Understanding and Configuring Management VLANs on Cisco Meraki Access Points
The purpose of this article is to explain the configuration and use of Management VLANs on Cisco Meraki MR access points.
Introduction
MR access points must be connected to the network, both for client traffic and for their own management traffic. Specifically, the traffic that any Cisco Meraki device will send upstream to the cloud controller. When you have a network with multiple VLANs, it is important to ensure that the MR's traffic will be put on the appropriate VLAN, typically a dedicated management VLAN for cloud-bound traffic.
For more information on VLANs in general, please read the following article:
Tagging a Management VLAN on a Cisco Meraki Device
On a gateway access point, a VLAN tag can be assigned to the device for its own management traffic. This can either be done in Dashboard under Wireless > Monitor > Access Points > (AP's name) > click the Edit icon or on the Local Status Page of the device.
This tells the device to tag that specific VLAN for management and cloud traffic in order for it to be correctly passed on the LAN.

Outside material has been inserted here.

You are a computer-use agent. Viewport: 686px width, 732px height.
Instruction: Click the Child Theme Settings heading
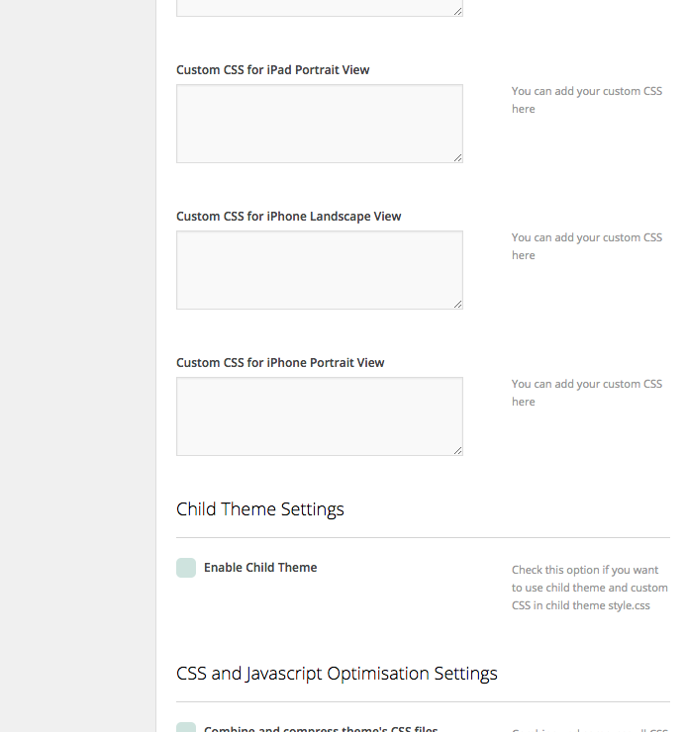[260, 509]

Note: Tagging egress per SSID on an Access Point requires that the AP be plugged into a trunk port. To see an article describing more about IEEE 802.1Q and VLAN tagging, please refer to our documentation on Meraki Gateway Access Points, IEEE 802.1Q, and VLAN Tagging
Note: If a native VLAN is configured on an upstream 802.1Q trunk port, then ensure the access point's VLAN tag is not the same ID as the native VLAN.
Specifying the same VLAN ID would tell the access point to tag its management traffic with that ID, which would likely cause it to be dropped by the upstream trunk port.

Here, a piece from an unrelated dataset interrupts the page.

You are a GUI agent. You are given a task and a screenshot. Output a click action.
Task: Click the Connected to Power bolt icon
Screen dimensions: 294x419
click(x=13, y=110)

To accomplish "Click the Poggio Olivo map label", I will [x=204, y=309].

Untagged Traffic on a Cisco Meraki Device's Management VLAN
When an MR access point is connected to an access switch port and not a trunk switch port, then you do not need to specify a VLAN when using DHCP or assigning a static IP address. The AP must use an IP address within the subnet of that VLAN, and the VLAN field needs to be left blank.
Specifying the VLAN ID would tell the access point to tag its management traffic with that ID, which would likely cause it to be dropped by the access switch port.
Note: Meraki management traffic destined for the Cloud is forwarded onto the wired network untagged. On an 802.1Q trunk port, untagged traffic is placed on the native VLAN. The native VLAN should be the same for all interconnected switches and routers on the LAN and have a routing interface with a path to the Internet.
Note: If SSIDs are not tagging specific VLANs, then the Management VLAN will also be used for client traffic.